I try to limit the amount of talking I do to people who aren’t having a conversation with me. So I resisted the urge to start lifting up all of my food as I was packing it into my grocery bags.
In my imagination, I hoisted up each thing, one at a time…
“You don’t like grapes? You don’t like carrots? You don’t like garlic sourdough bread? You don’t like pineapple? You don’t like baba ganoush and pita chips? You don’t like olives? You don’t like dark chocolate with almonds and sea salt?”
I don’t know what this “vegan food” was in his mind that he hated so much.
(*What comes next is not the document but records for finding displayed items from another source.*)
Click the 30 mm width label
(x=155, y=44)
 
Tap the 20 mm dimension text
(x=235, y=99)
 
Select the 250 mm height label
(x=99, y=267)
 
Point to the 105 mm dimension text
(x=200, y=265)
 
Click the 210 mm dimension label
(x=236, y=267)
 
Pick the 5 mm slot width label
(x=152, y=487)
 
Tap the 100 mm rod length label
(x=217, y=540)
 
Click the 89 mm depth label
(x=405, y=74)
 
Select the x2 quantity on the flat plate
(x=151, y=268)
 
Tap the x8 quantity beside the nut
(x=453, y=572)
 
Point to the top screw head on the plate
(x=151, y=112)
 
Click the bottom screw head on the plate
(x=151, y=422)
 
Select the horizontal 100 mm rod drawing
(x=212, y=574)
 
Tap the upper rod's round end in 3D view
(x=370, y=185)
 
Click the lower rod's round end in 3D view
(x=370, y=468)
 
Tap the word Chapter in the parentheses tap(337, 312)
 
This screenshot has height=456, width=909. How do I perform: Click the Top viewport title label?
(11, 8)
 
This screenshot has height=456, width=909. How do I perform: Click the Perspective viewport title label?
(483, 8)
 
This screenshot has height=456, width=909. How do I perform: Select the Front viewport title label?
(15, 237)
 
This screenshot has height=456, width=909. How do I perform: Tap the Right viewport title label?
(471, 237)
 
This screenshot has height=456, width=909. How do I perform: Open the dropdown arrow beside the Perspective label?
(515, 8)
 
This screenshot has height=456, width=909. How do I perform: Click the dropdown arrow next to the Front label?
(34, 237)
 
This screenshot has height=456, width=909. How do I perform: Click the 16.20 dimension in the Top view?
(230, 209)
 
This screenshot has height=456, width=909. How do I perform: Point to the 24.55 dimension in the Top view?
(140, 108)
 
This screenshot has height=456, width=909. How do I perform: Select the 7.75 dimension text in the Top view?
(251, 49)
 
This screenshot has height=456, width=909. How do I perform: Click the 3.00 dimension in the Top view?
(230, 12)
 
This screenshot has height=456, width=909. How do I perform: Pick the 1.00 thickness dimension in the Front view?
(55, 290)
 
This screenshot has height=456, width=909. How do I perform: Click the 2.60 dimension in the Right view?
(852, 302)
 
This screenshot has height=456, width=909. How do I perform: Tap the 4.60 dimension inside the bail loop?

But I seriously doubt that his statement was entirely accurate.
Everyone eats “vegan food”
Like everyone else on the planet, vegan or not, I’m sure that guy has had vegan food many times over.
It could have been when he was rushed and just threw marinara from a jar onto plain pasta or made tomato soup and crackers.
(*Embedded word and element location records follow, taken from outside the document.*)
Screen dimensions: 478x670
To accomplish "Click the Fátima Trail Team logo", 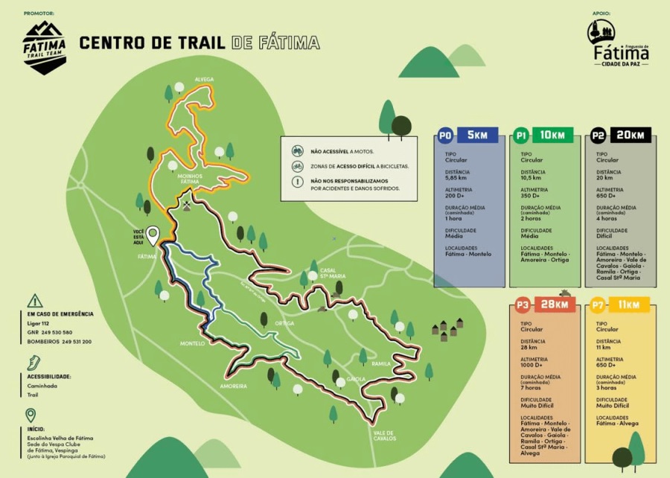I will coord(45,46).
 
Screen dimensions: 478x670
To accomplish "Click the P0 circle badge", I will coord(445,136).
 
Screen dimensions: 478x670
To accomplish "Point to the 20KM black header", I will coord(631,136).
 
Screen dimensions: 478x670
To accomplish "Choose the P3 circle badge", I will coord(522,305).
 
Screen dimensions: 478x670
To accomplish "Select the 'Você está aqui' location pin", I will coord(153,236).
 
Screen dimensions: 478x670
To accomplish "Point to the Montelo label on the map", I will coord(192,343).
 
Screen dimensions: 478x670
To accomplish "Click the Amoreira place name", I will coord(233,386).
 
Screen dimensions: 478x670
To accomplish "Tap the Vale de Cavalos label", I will coord(386,436).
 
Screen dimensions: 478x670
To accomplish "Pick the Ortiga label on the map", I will coord(284,323).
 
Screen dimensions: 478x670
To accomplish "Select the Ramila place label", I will coord(381,363).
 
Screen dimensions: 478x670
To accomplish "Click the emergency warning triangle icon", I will coord(34,301).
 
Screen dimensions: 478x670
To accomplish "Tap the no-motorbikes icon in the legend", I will coord(297,150).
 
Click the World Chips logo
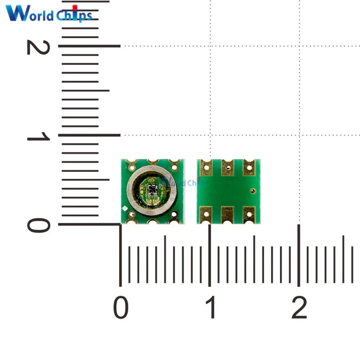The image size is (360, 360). click(x=49, y=14)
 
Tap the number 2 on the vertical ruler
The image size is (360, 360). click(x=38, y=47)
Maybe it was the time he had popcorn at the movies without butter or made an entire meal out of Corona and an appetizer of chips, salsa, and guacamole at the bar.
Perhaps it was when he was a kid and he devoured his packed lunch of peanut butter & jelly, potato chips, a banana, and Nutter Butter’s.
I ate veggie burgers for years in college just because I liked them. Yet I didn’t actually make the leap until I was 30.
I ate refried bean burritos with no cheese and extra hot sauce from Taco Bell often during my twenties. Not because I ate a plant-based diet, but because I was a struggling actress who didn’t have a lot of cash.
Many people have these ideas that vegan food is healthy to the point of being bland, boring, and tasteless. They think it must involve tofu, tempeh, seitan, sprouts, or lentil loaves.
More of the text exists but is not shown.